Avoid the usual processing mistakes with cannabinoid infused drinks


Drinks with cannabis or hemp infusion are an increasingly hot commodity lately, but the production process is not as simple as making other drinks, such as alcoholic beverages or soft drinks.

The production of cannabinoid infusion drinks is much more delicate and great care must be taken to ensure that the drink meets the quality objectives during production and beyond. retail.

Here are the key things to keep in mind if you want to start working with cannabinoids.

Choose the right partners.

The infusion of drinks with cannabinoids is perhaps the most important stage of product development, unfortunately it is also the least understood.

If you do not do it at home, it is key that you partner with a company that has extensive experience in this step.

But when selecting a co-packer, many brand owners overlook key processing parameters that can lead to a lack of oversight and can seriously compromise the quality of their finished and damaged beverage. sales.

Get to know your tags

As the cannabis beverage industry matures, it will be imperative that cannabinoid label statements be accurate and that brands understand their true product life.

If these processing issues are not addressed, state and local authorities may conduct regulatory scrutiny and cause customer dissatisfaction due to inconsistent functional effects.

Prioritize critical process parameters

Choosing the right critical process parameters (e.g. total package oxygen, filtration, pasteurization, packaging, etc.) and avoiding common inconveniences during manufacturing are crucial to success.

The correct identification of these parameters requires direct experience in the development and marketing of cannabis / hemp infusion products, as well as a deep understanding of the formulation and phenomena that promote instability / stability.

Pilot production is key

Any beverage produced for consumption requires a set of specifications to ensure batch-to-batch consistency and compliance with applicable regulations.

For non-infused beverages (e.g., sparkling water), these specifications focus on factors such as taste, acidity, and so on.

However, the compliance The appearance of cannabinoid infusion drinks is more complex than that of their non-infusion counterparts.

An infused beverage, along with other typically standard specifications, should deliver the amounts of cannabinoids listed on the product label often within a narrow range.
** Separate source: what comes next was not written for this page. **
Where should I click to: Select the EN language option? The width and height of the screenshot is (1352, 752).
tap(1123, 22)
Given the complex nature of converting cannabinoids into water-soluble formats, establishing the appropriate processing parameters to meet these specifications with confidence and reproducibility is of great importance for cannabis beverages.

Hence the importance of pilot production.
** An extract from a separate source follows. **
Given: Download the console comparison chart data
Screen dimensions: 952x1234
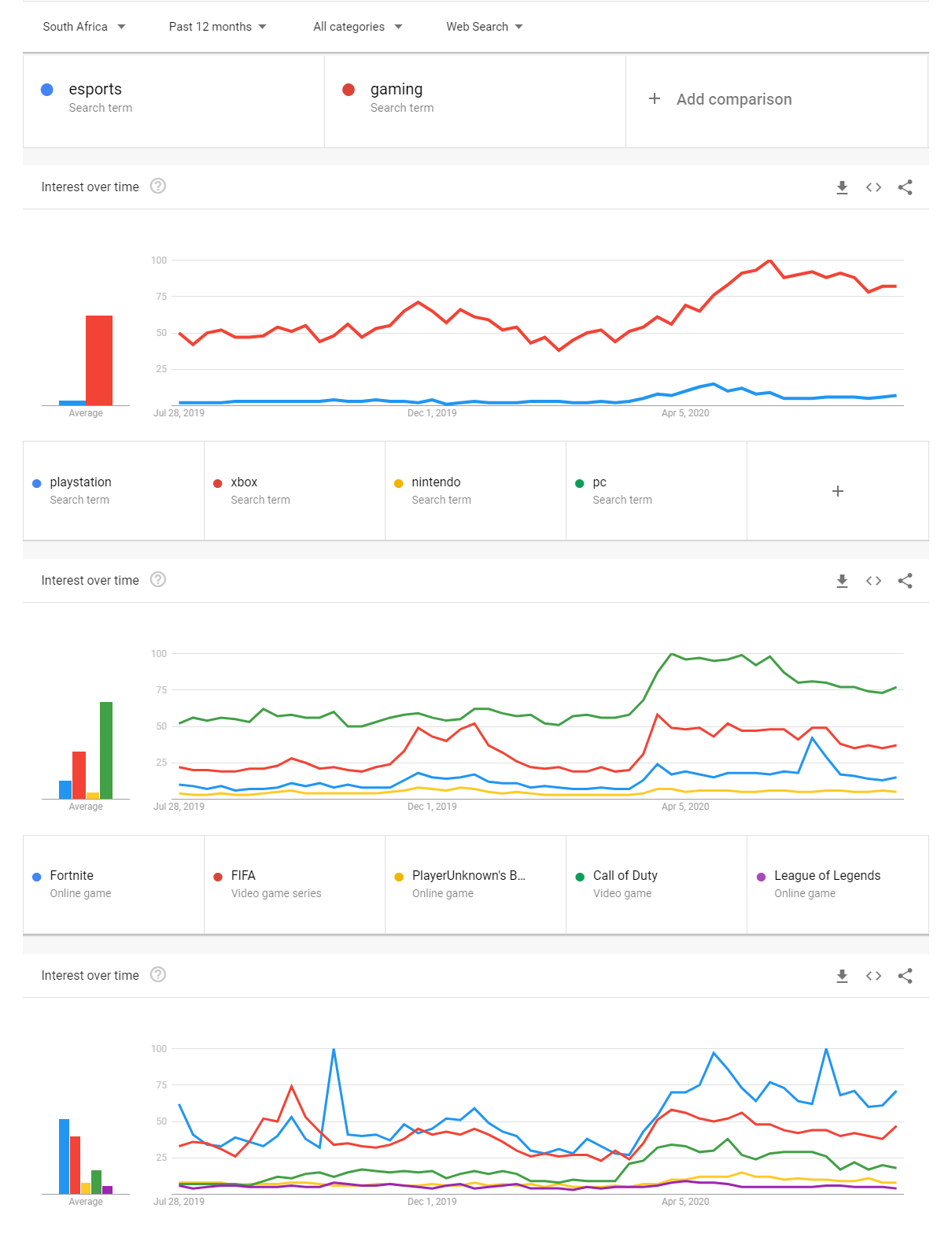Looking at the screenshot, I should [842, 581].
Failure to properly expand the production process prior to marketing can result in significant financial and environmental losses due to the destruction of the non-compliant product.

During a successful pilot production, factors such as dosing inconsistencies, transfer losses, and losses due to possible heat treatments can be accurately characterized and used to model process deviations and / or corrections prior to commercial production. on a large scale.
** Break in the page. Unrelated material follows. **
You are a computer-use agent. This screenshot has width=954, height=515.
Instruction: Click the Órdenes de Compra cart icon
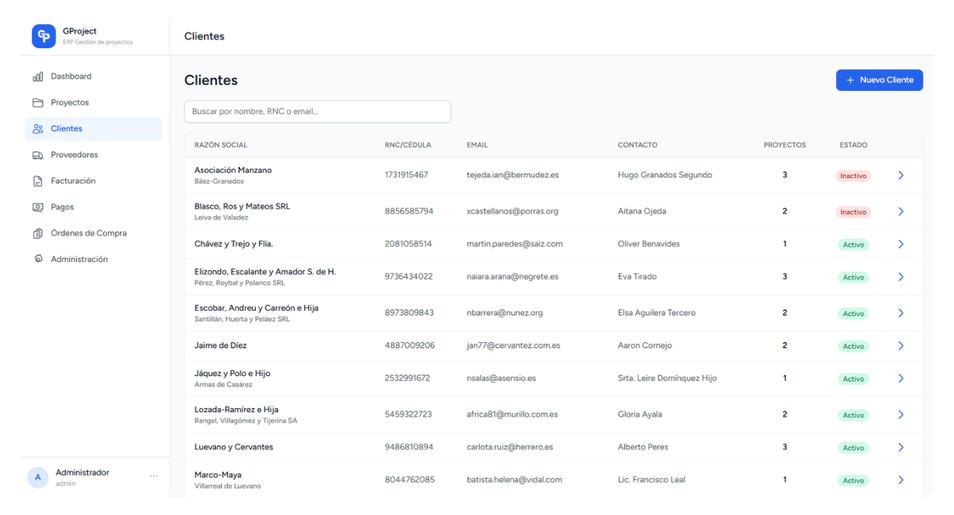[38, 233]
The cannabis beverage industry is still developing and it is essential that brands emphasize consistency in labeling to support a more legitimate cannabis industry as a whole.

By choosing a partner with experience in navigating the complexities of the industry, your business will avoid the common mistakes that many face throughout the process and will continue to produce a compatible, high-quality cannabinoid infusion drink.

Nick Jackowetz is the scientific director and co-founder of Cirona Labs. He previously led the Canopy Growth formulation team, where Jackowetz helped create the cannabis-infused beverage industry for the Canadian market. Cirona Labs is a botanical ingredient company that creates customized, natural, research-based hemp ingredients with superior bioavailability / effectiveness, taste, appearance, and stability. Dr. Jackowetz received his B.Sc. in Biomedical Toxicology from the University of Guelph in Canada and his PhD. in Food Science from Cornell University.